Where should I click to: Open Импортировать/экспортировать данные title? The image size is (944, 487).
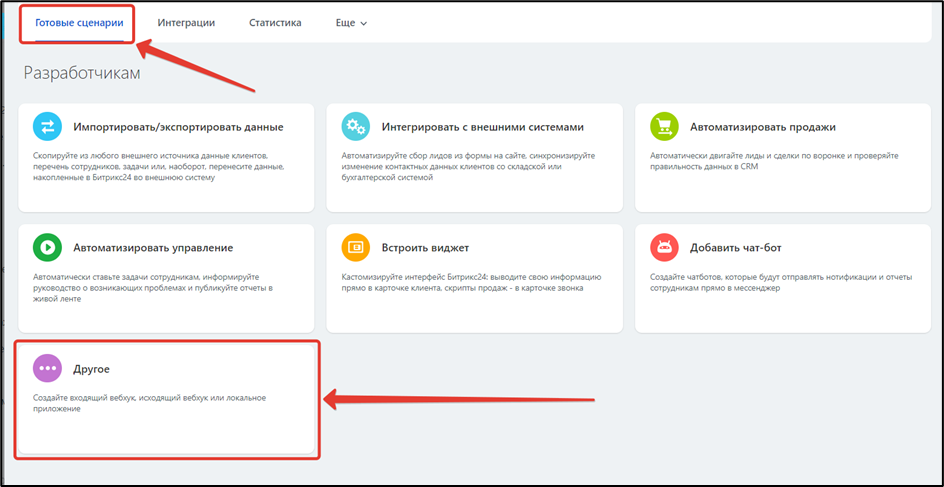(x=178, y=127)
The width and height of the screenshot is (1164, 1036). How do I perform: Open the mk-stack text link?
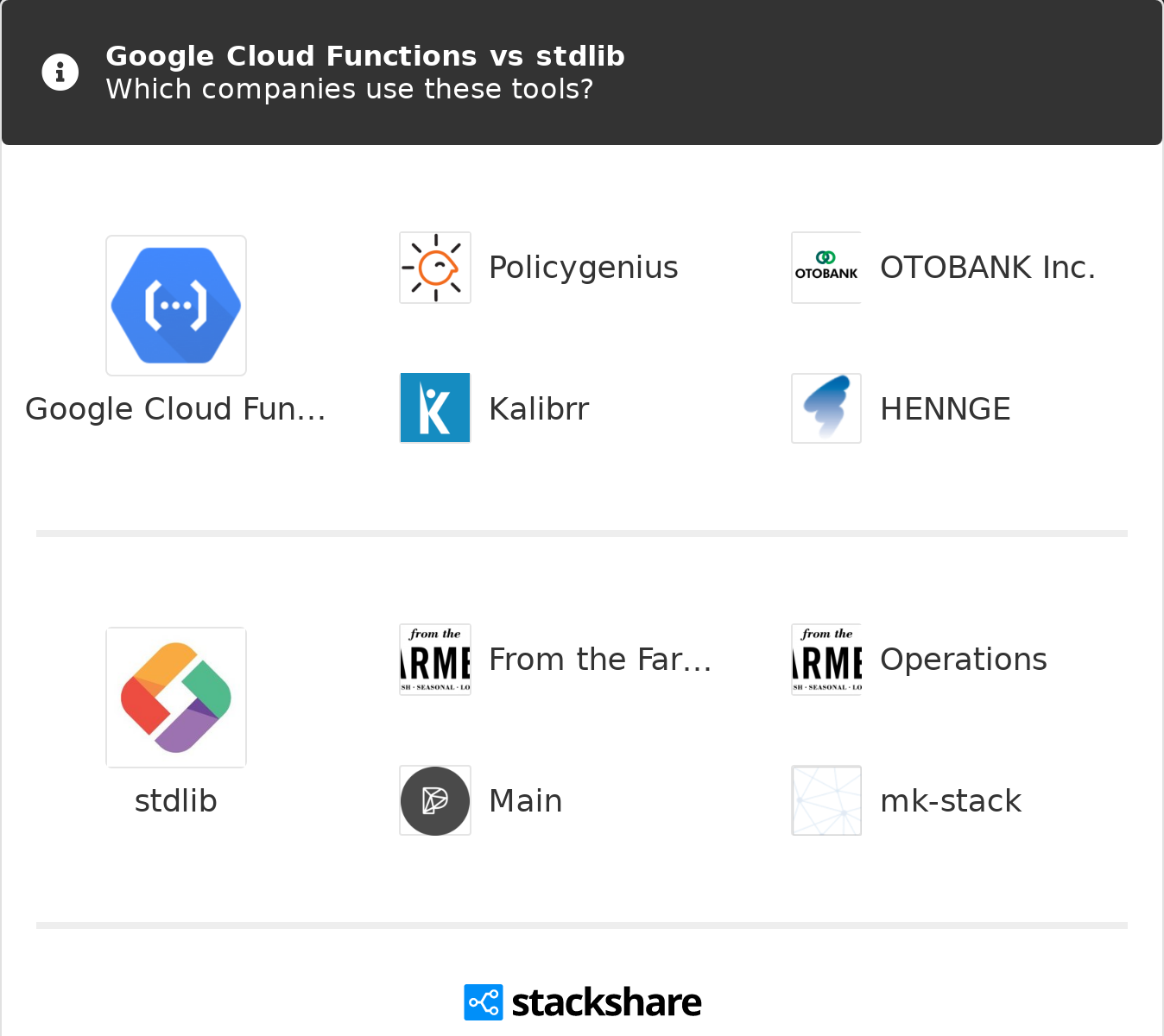[x=951, y=801]
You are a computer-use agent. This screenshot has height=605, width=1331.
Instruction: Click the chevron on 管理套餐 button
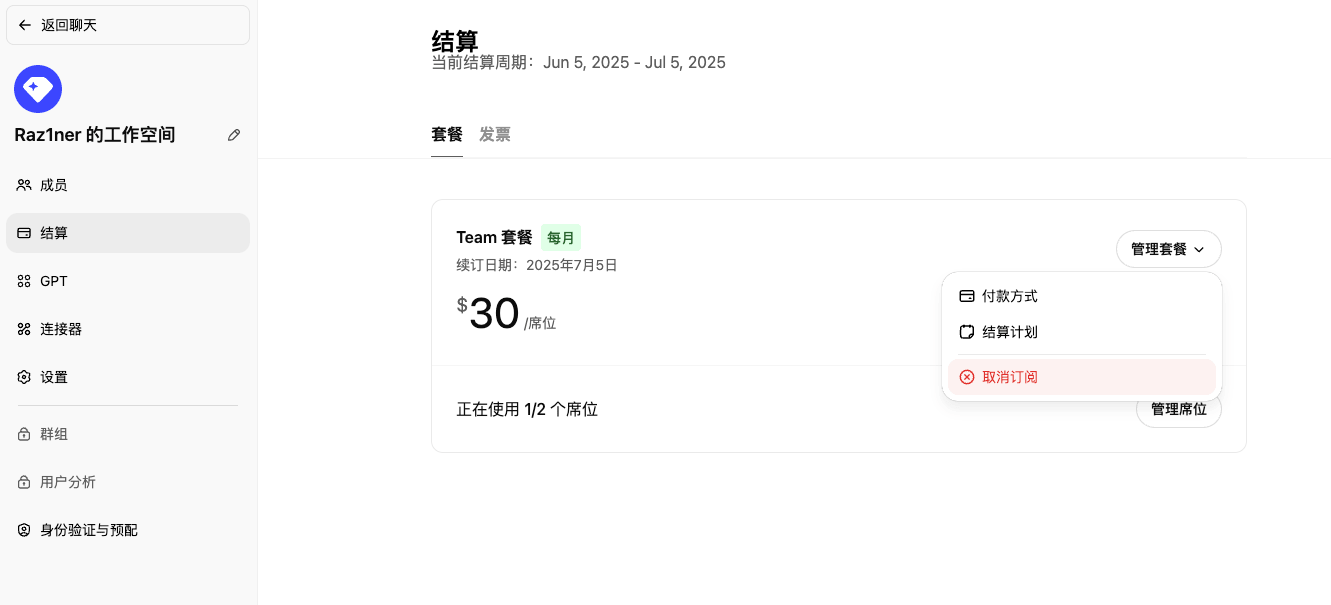(1199, 249)
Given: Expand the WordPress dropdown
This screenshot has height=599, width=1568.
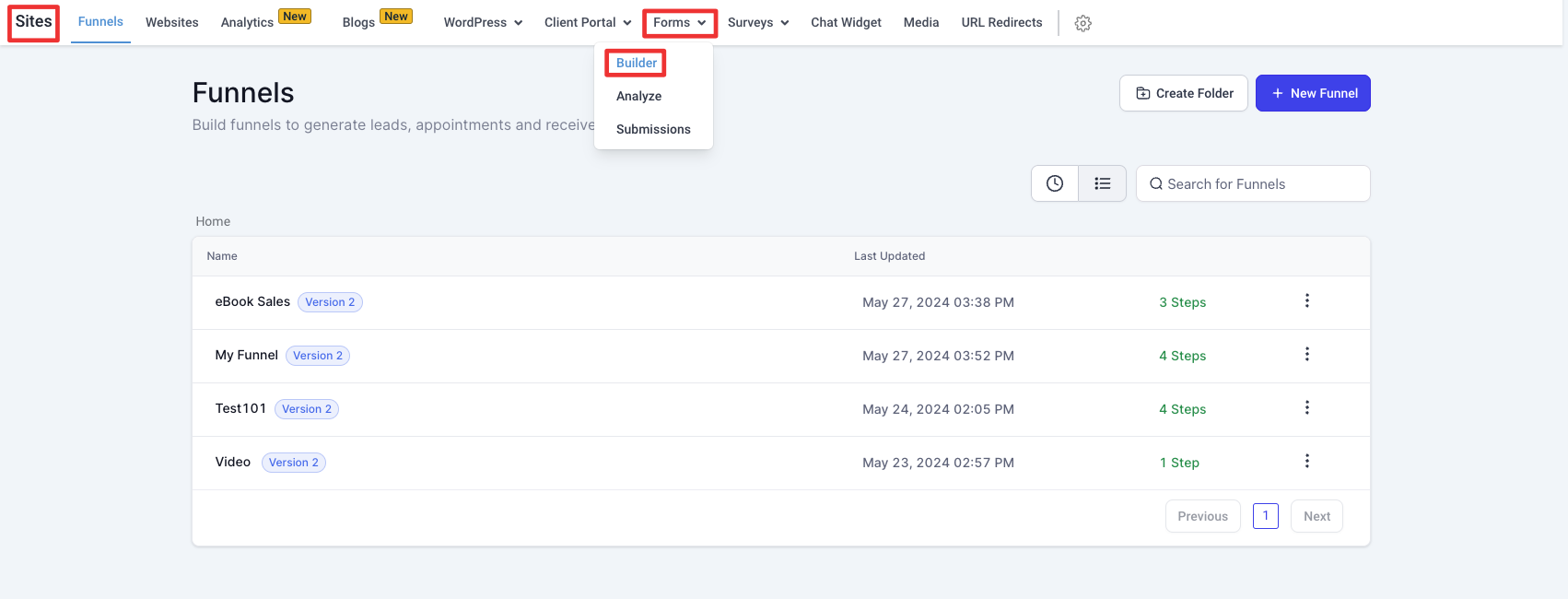Looking at the screenshot, I should [x=483, y=22].
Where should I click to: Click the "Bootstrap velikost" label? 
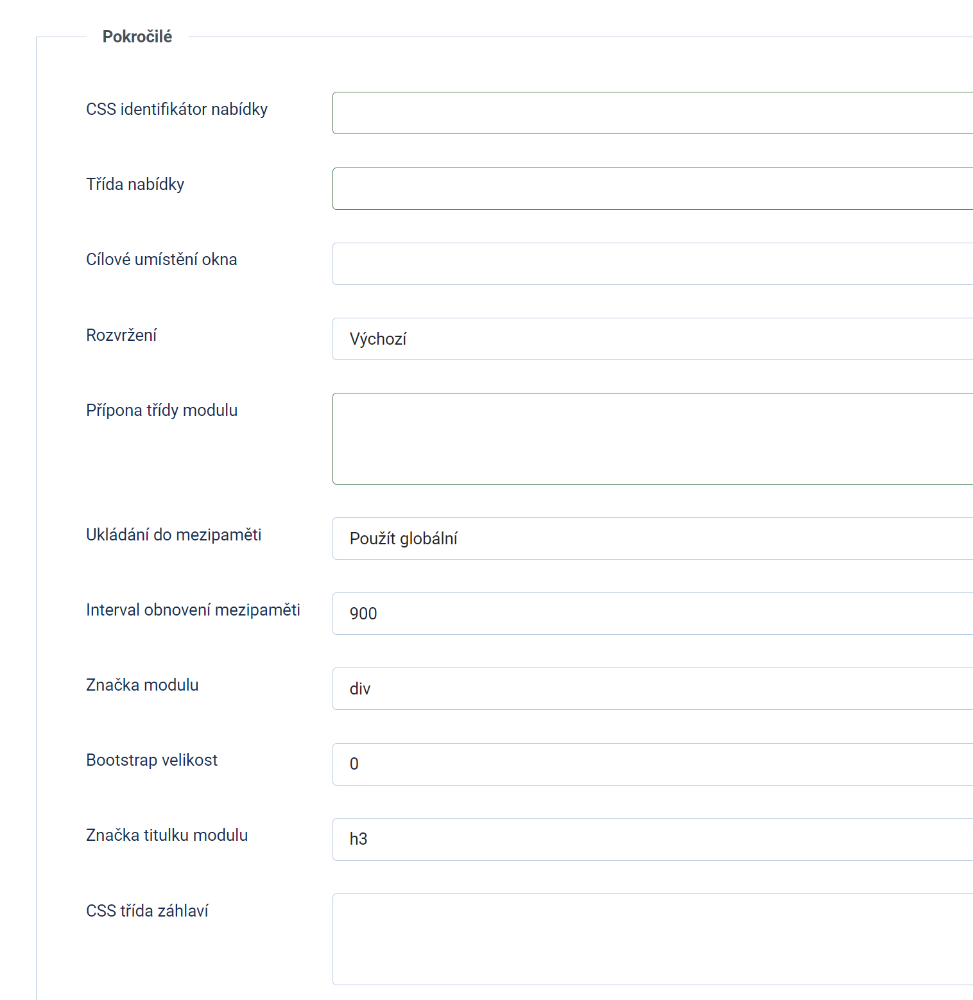pyautogui.click(x=152, y=760)
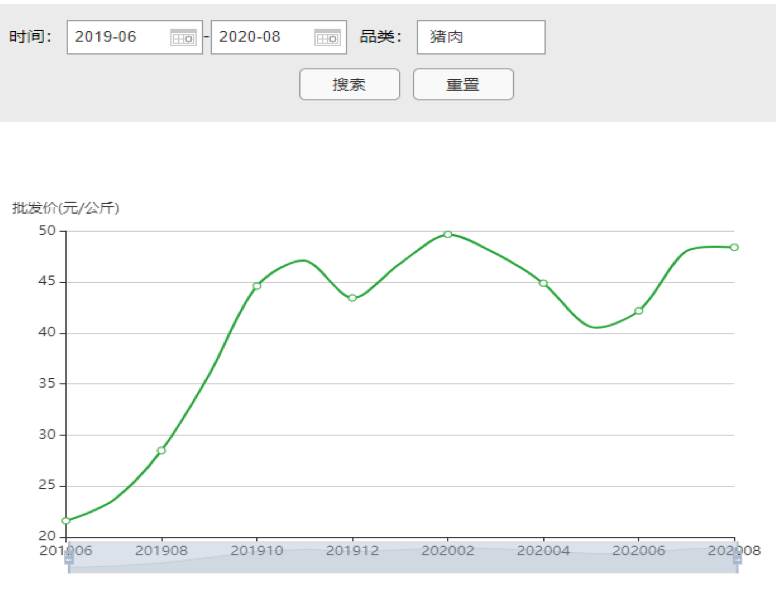Click the 202004 data point marker

click(543, 283)
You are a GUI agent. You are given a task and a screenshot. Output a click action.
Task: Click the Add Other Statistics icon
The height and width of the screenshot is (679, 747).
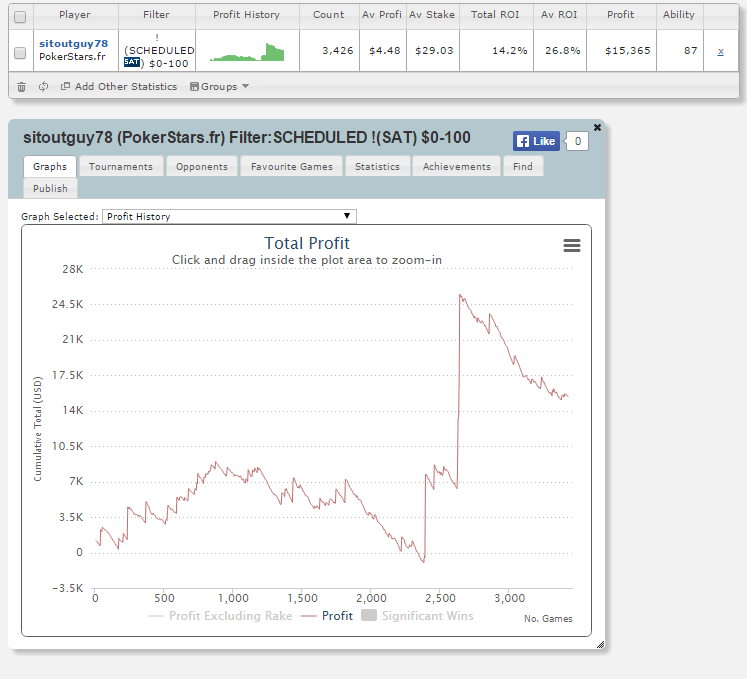(65, 86)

○ ○ ○ ○

**WHAT YOU SHOULD DO**
Repeat the data exactly, dropping every picture it holds.

**RESPONSE FOR THIS EXERCISE**
Where should I click to: Open Импортировать/экспортировать данные title? The image size is (944, 487).
(x=178, y=127)
The width and height of the screenshot is (1164, 1036). How do I perform: Open the mk-stack text link?
[x=951, y=801]
You are a computer-use agent. This screenshot has height=605, width=1331.
Instruction: Click the chevron on 管理套餐 button
(1199, 249)
Given: Expand the WordPress dropdown
This screenshot has height=599, width=1568.
Looking at the screenshot, I should [x=483, y=22].
Where should I click to: Click the "Bootstrap velikost" label? 
pyautogui.click(x=152, y=760)
Click the 202004 data point marker

click(543, 283)
You are a GUI agent. You are given a task and a screenshot. Output a click action.
Task: Click the Add Other Statistics icon
The height and width of the screenshot is (679, 747).
(65, 86)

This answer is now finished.